Censimento inquilini case popolari

Censimento inquilini case popolari

FEDER CASA

INFO UTILI

Il censimento degli inquilini delle case popolari ha portato ad un’ampia raccolta dati relativa alla composizione familiare del nucleo dei residenti, informazioni sui requisiti, sui canoni di affitto e sulle tempistiche di permanenza.

COME TI AIUTIAMO

La Feder.casa è un Sindacato costituito a tutela di tutti gli inquilini. Non rinunciare a quello che ti spetta, pretendi tramite Feder.casa, l’integrale risarcimento. Non improvvisare le tue richieste: affidati agli esperti

DOCUMENTI NECESSARI

File 1

File 2

Perché viene effettuato il censimento degli inquilini

Gli inquilini, al fine di procedere a tale censimento, devono essere preventivamente informati. Ciò significa che sono tenuti a ricevere un avviso, nonché un promemoria dell’appuntamento che può essere comunque disdetto fino a una settimana prima. 


Il censimento socio-economico è comunque obbligatorio per quanti vogliano ancora beneficiare dei requisiti necessari alla permanenza nell’edilizia sociale. La legge prevede l’obbligo di dichiarare il proprio indicatore ISEE in corso di validità: tale dichiarazione può essere redatta da un CAF o da un centro convenzionato. E’ chiaramente opportuno rivolgersi a personale esperto e qualificato al fine di prevenire errori e omissioni che potrebbero inficiare la validità della dichiarazione e compromettere la permanenza nell’abitazione. Noi di Caf Italia ti guideremo passo dopo passo nell’espletamento di tutti gli adempimenti necessari.


Tale raccolta dati verrà effettuata ogni due anni per garantire o meno la possibilità di permanere nello stabile e l’eventuale aggiornamento del canone di locazione. Oltre all’ISEE è fondamentale presentare anche la documentazione relativa al reddito percepito e all’alloggio oggetto della verifica. Per quello che concerne la parte anagrafica bisognerà fornire tutti i dati del nucleo familiare, ovvero di tutti i parenti che vivono con il richiedente nell’alloggio. Sono necessari: data e luogo di nascita, codice fiscale, condizione di ciascun componente (disoccupato, studente, inoccupato) e anche tutte le informazioni relative ad eventuali sussidi economici.

Censimento: tutto quello che occorre per la burocrazia

Gli alloggi popolari vengono assegnati da ogni comune in base a delle graduatorie predisposte dalle Commissioni di Assegnazione Alloggi a seguito di appositi bandi.
La documentazione da presentare deve comprovare l’effettiva situazione della famiglia che vive nella casa popolare in relazione a reddito, situazione lavorativa e alla sua composizione.
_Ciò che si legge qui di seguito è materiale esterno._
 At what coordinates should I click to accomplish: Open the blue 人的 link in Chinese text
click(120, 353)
Nel caso in cui, a seguito di apposite verifiche da parte del Comune, venissero rilevate sensibili modifiche della situazione economica del nucleo, potrebbe configurarsi la necessità di una revisione del canone di locazione.
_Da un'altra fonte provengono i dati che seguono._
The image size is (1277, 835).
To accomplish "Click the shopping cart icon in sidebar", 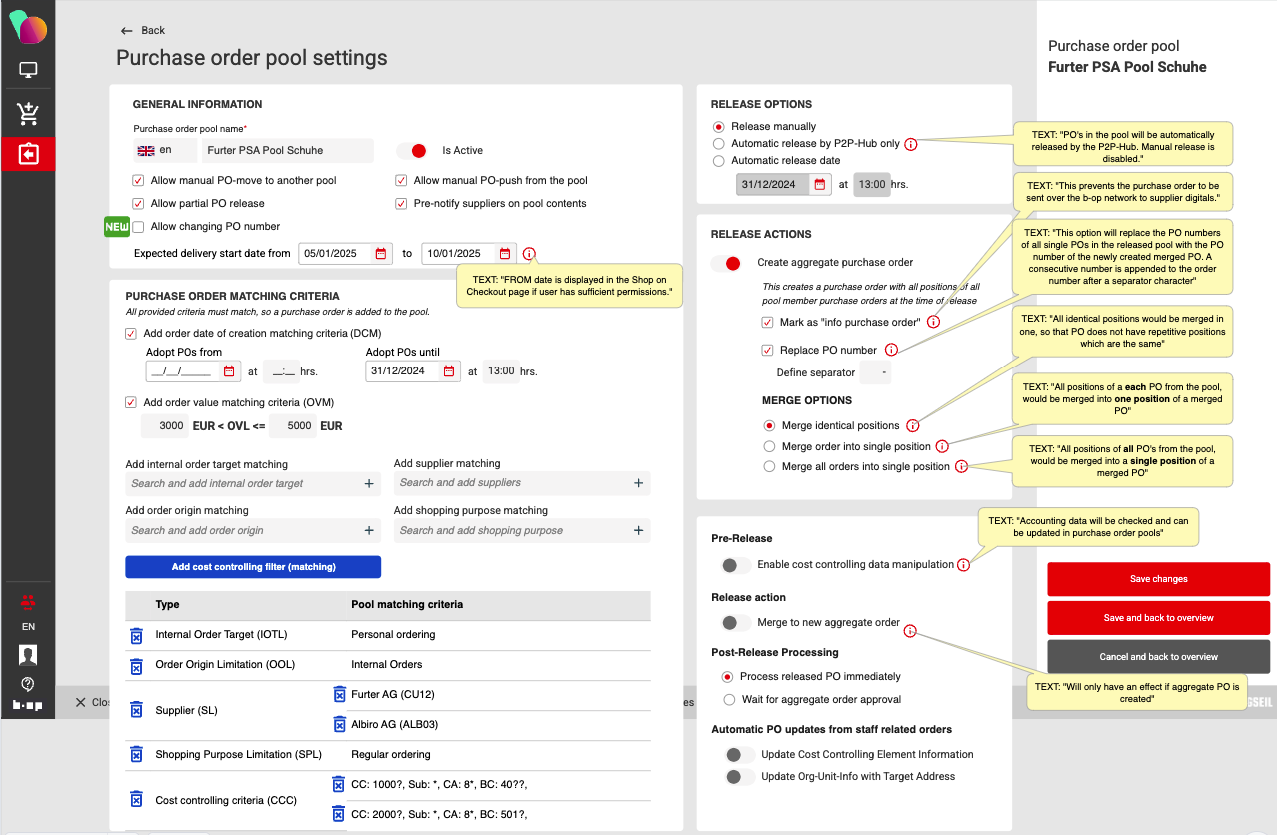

Tutti i lavoratori dipendenti o autonomi sono tenuti alla dimostrazione effettiva del loro reddito, è obbligatorio quindi presentare CU ed eventuale dichiarazione dei redditi. Qualunque variazione nel proprio reddito deve essere attentamente comunicata, lo stesso dicasi per variazioni lavorative. Quanto appena esposto vale anche per pensionati e aventi diritto a sussidi o indennità.

Per quanto riguarda il patrimonio mobiliare è necessario documentare il valore dei propri beni (polizze vita, conto corrente, depositi, fondi.) Per ciò che concerne il patrimonio immobiliare sono sufficienti visura catastale o atto di compravendita che ne attestino la proprietà.

Anche in caso di ampliamento del nucleo familiare per convivenza, matrimonio, figlio adottivo, figlio naturale, figlio riconosciuto, tale variazione deve essere comunicata nel caso in cui questa persona risieda nella casa popolare.

Al fine di non incorrere in problemi o compromissioni è bene rivolgersi a CAF o centri specializzati per un aiuto valido e concreto tanto nella compilazione quanto nella verifica della correttezza dei dati presentati. Qualora infatti questi risultassero incompleti o non congrui con quanto dichiarato il rischio è di perdere il diritto a risiedere nella casa popolare. Le tempistiche di consegna della documentazione ai fini del censimento saranno stabilite e comunicate zona per zona, grazie ai dati comunicati sarà possibile provvedere alla verifica dei requisiti per il beneficio dell’alloggio, la definizione della propria fascia di reddito e l’ISEE.
Coloro i quali non vogliano presentare la documentazione necessaria devono rinunciare all’alloggio presentandone espressa richiesta scritta e documentata. 

Qualora per due anni consecutivi il reddito superi il limite fissato dalla Regione di residenza, decade automaticamente l’assegnazione della casa popolare.